Anselmo Crespo | TSF | opinião
Cá vamos nós outra vez. Com o
verão chega o calor, com o calor chegam os incêndios, com os incêndios chegam
as críticas à falta de meios de combate, com as críticas chegam as
pseudopolémicas políticas. O país já assistiu tantas vezes a esta tragicomédia que
já as incorporou e já as acha normais para esta altura do ano. Seja qual for o
governo, o ministro, o líder da oposição ou o autarca.

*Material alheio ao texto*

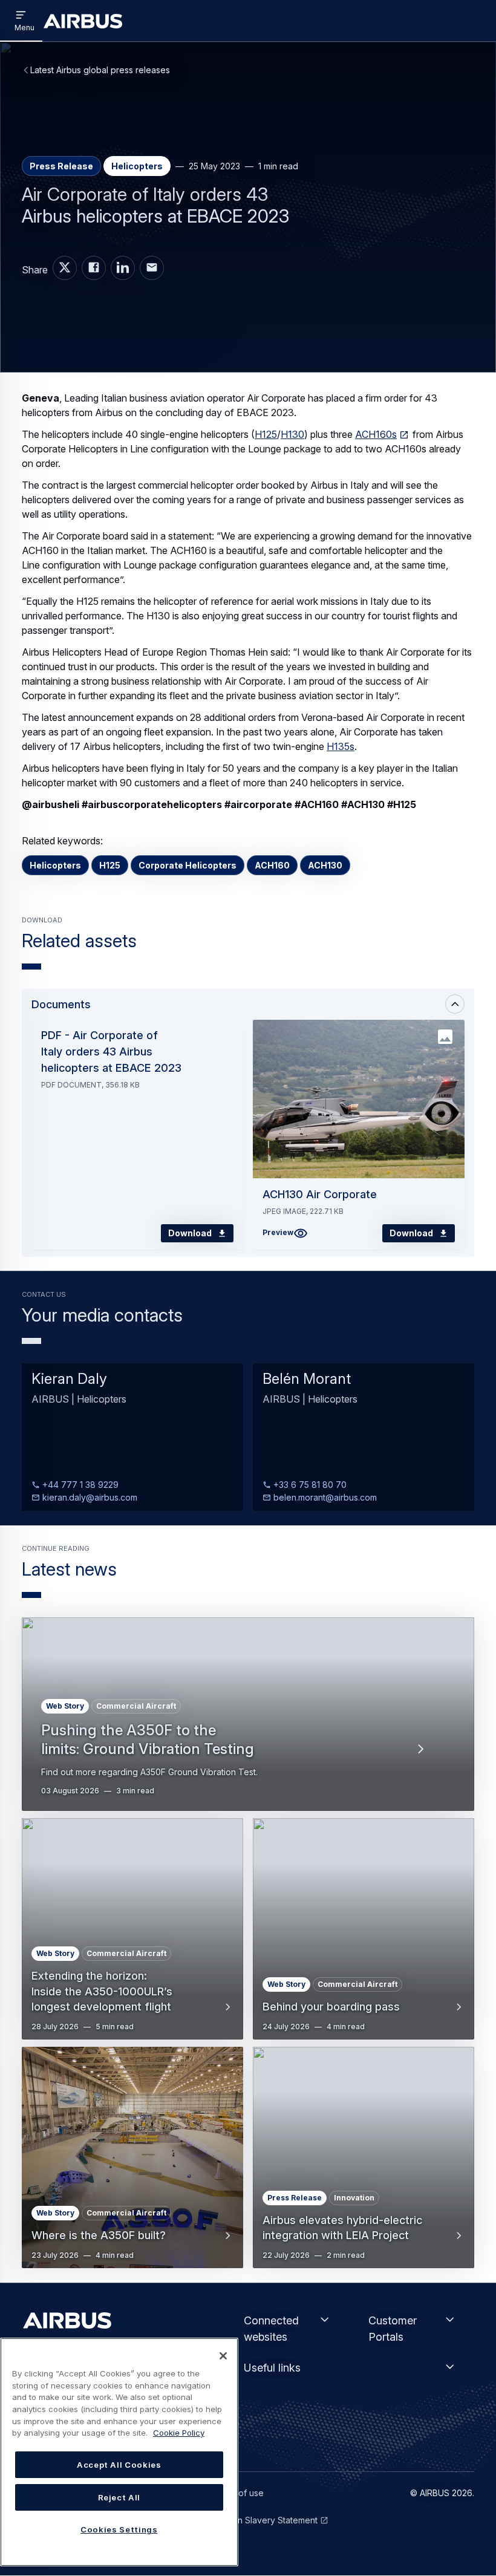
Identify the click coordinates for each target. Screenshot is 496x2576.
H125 (266, 434)
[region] (119, 2452)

A verdade é que nada disto devia
já ser normal num país que arde todos os anos, com maior ou menor intensidade
dependendo do humor do S. Pedro. Depois das tragédias de 2017 onde morreram
mais de 100 pessoas e arderam milhares de hectares, todos meteram a mão no
peito e juraram ter aprendido a lição. Que nada de semelhante se voltaria a
repetir. Que as medidas eternamente adiadas, passariam a ser uma emergência
nacional. Que os erros cometidos estavam todos identificados e iriam ser
corrigidos. Houve pedidos de desculpa, peregrinações políticas às áreas mais
afetadas pelos incêndios. Houve galas de solidariedade a favor das vítimas dos
fogos, uma comoção nacional que rendeu milhares de euros para ajudar essas
vítimas. No final, noves fora nada.
Do lado da prevenção, os
relatórios técnicos independentes serviram para credibilizar meia dúzia de
medidas avulsas, mas não mais que isso. O reordenamento da floresta - que não
se faz de um ano para o outro, é verdade - continua a ser uma miragem e vai
andando de projeto-piloto em projeto-piloto, sem que alguém perceba,
verdadeiramente, qual é, afinal, o projeto. A limpeza dos terrenos avança de
forma tão lenta que, quando estiver feita, já os terrenos precisam todos de ser
limpos novamente. O cadastro das terras empancou nas obsessões ideológicas de
alguns partidos políticos, mais preocupados em estancar a sangria do seu
eleitorado, do que em prevenir os incêndios e salvar vidas. Afinal, as culpas
vão sempre para quem está no poder.
No final, noves fora nada. O
ministro da Administração Interna, que passou o inverno e a primavera a
anunciar um país preparadíssimo para a época dos incêndios, preocupa-se agora,
no verão, em repetir, ad nauseam, que o governo fez tudo bem feito. Como se
entre as suas declarações não estivéssemos todos a ver as chamas, o desespero
das pessoas, as queixas dos bombeiros e as matas cheias de material
combustível.
Mas como ainda não morreu ninguém
e o ano é de eleições, o ministro vai-se entretendo com a pequena política,
alimentando polémicas estéreis e fúteis com autarcas, como se tudo isto fosse
um grande jogo do passa culpas, sempre a outro e nunca ao mesmo, que a maioria
absoluta do PS pode depender da forma como correr este verão. Como se ao
governo não coubesse o papel de grande estratega, de agregador e, sobretudo, de
autoridade, em vez de andar a ocupar o espaço mediático e a mostrar-se nas
televisões.
No final, noves fora nada. O
Governo só espera que este verão passe rápido e que entre feridos e hectares
queimados não morra ninguém. A oposição... qual oposição? Dois anos depois da
morte de mais de uma centena de pessoas vítimas dos incêndios, Portugal ainda
não tem uma estratégia de prevenção e combate aos incêndios florestais digna
desse nome. Pior que isso, o "nunca mais" tantas vezes repetido em
2017 morreu com as vítimas desses fogos e o Estado continua sem honrar os que
perderam a vida por causa da sua incúria.